Chapter 10. Neural learning about edges and corners: intro to convolutional neural networks

In this chapter

  • Reusing weights in multiple places
  • The convolutional layer

“The pooling operation used in convolutional neural networks is a big mistake, and the fact that it works so well is a disaster.”

Geoffrey Hinton, from “Ask Me Anything” on Reddit

Reusing weights in multiple places

If you need to detect the same feature in multiple places, use the same weights!

The greatest challenge in neural networks is that of overfitting, when a neural network memorizes a dataset instead of learning useful abstractions that generalize to unseen data. In other words, the neural network learns to predict based on noise in the dataset as opposed to relying on the fundamental signal (remember the analogy about a fork embedded in clay?).

Overfitting is often caused by having more parameters than necessary to learn a specific dataset. In this case, the network has so many parameters that it can memorize every fine-grained detail in the training dataset (neural network: “Ah. I see we have image number 363 again. This was the number 2.”) instead of learning high-level abstractions (neural network: “Hmm, it’s got a swooping top, a swirl at the bottom left, and a tail on the right; it must be a 2.”).

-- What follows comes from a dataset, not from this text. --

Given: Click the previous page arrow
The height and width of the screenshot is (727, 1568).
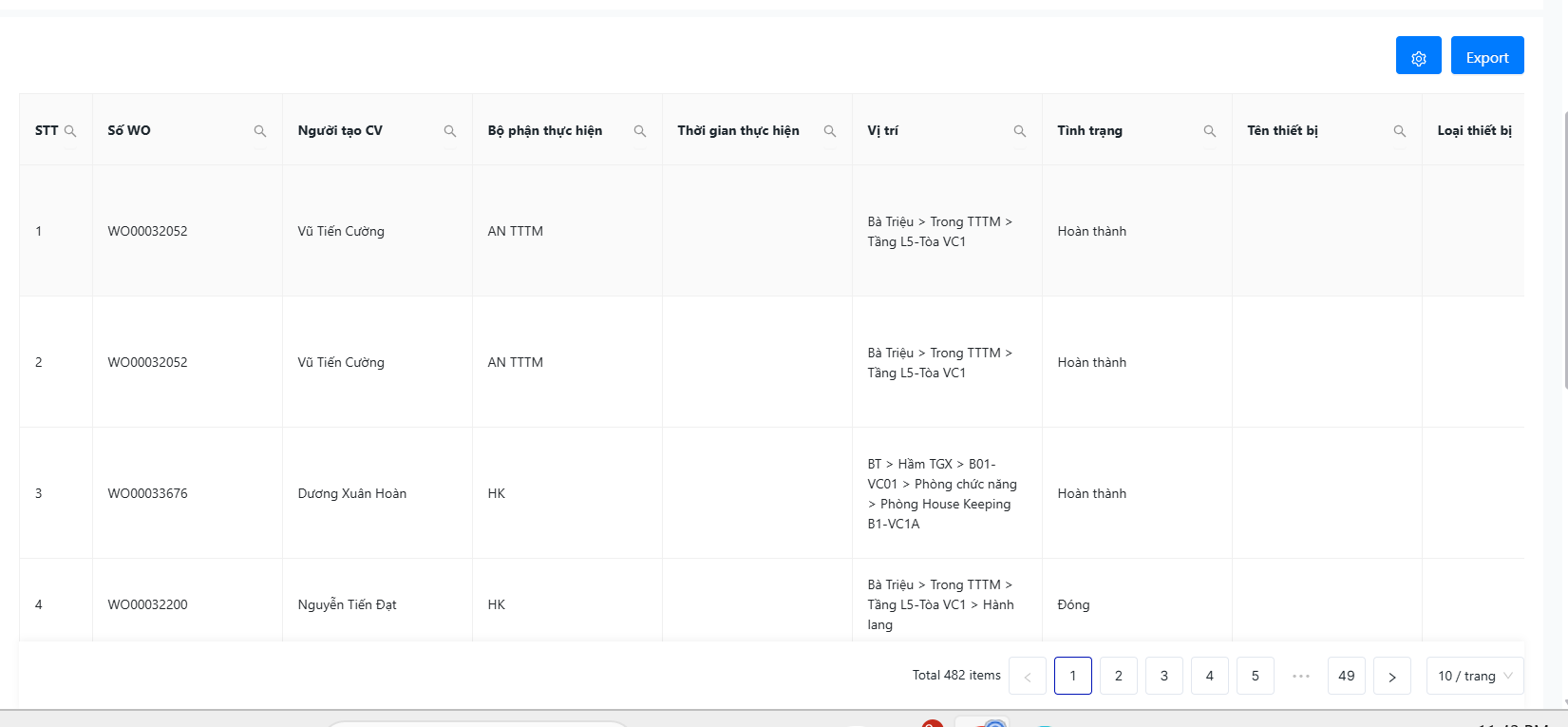Looking at the screenshot, I should pos(1027,676).
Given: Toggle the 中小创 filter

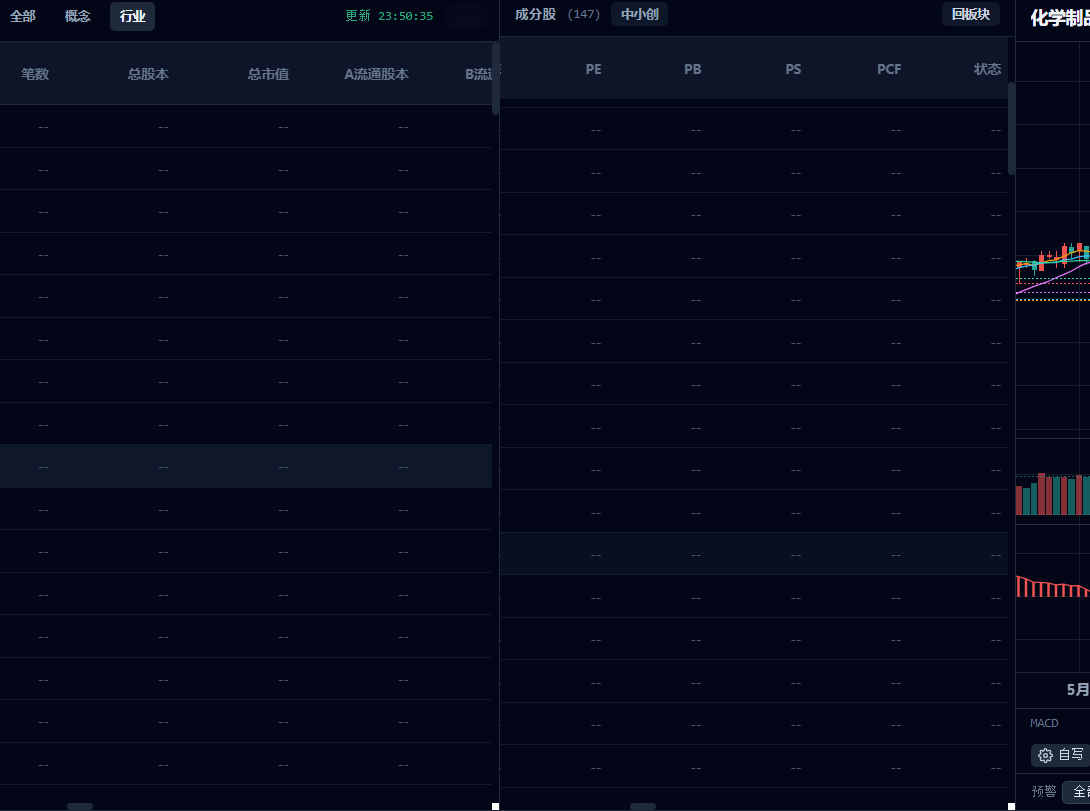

When neural networks have lots of parameters but not very many training examples, overfitting is difficult to avoid.

We covered this topic extensively in chapter 8, when we looked at regularization as a means of countering overfitting. But regularization isn’t the only technique (or even the most ideal technique) to prevent overfitting.

As I mentioned, overfitting is concerned with the ratio between the number of weights in the model and the number of datapoints it has to learn those weights. Thus, there’s a better method to counter overfitting. When possible, it’s preferable to use something loosely defined as structure.

Structure is when you selectively choose to reuse weights for multiple purposes in a neural network because we believe the same pattern needs to be detected in multiple places. As you’ll see, this can significantly reduce overfitting and lead to much more accurate models, because it reduces the weight-to-data ratio.

But whereas normally removing parameters makes the model less expressive (less able to learn patterns), if you’re clever in where you reuse weights, the model can be equally expressive but more robust to overfitting. Perhaps surprisingly, this technique also tends to make the model smaller (because there are fewer actual parameters to store). The most famous and widely used structure in neural networks is called a convolution, and when used as a layer it’s called a convolutional layer.

The convolutional layer

Lots of very small linear layers are reused in every position, in- nstead of a single big one

The core idea behind a convolutional layer is that instead of having a large, dense linear layer with a connection from every input to every output, you instead have lots of very small linear layers, usually with fewer than 25 inputs and a single output, which you use in every input position. Each mini-layer is called a convolutional kernel, but it’s really nothing more than a baby linear layer with a small number of inputs and a single output.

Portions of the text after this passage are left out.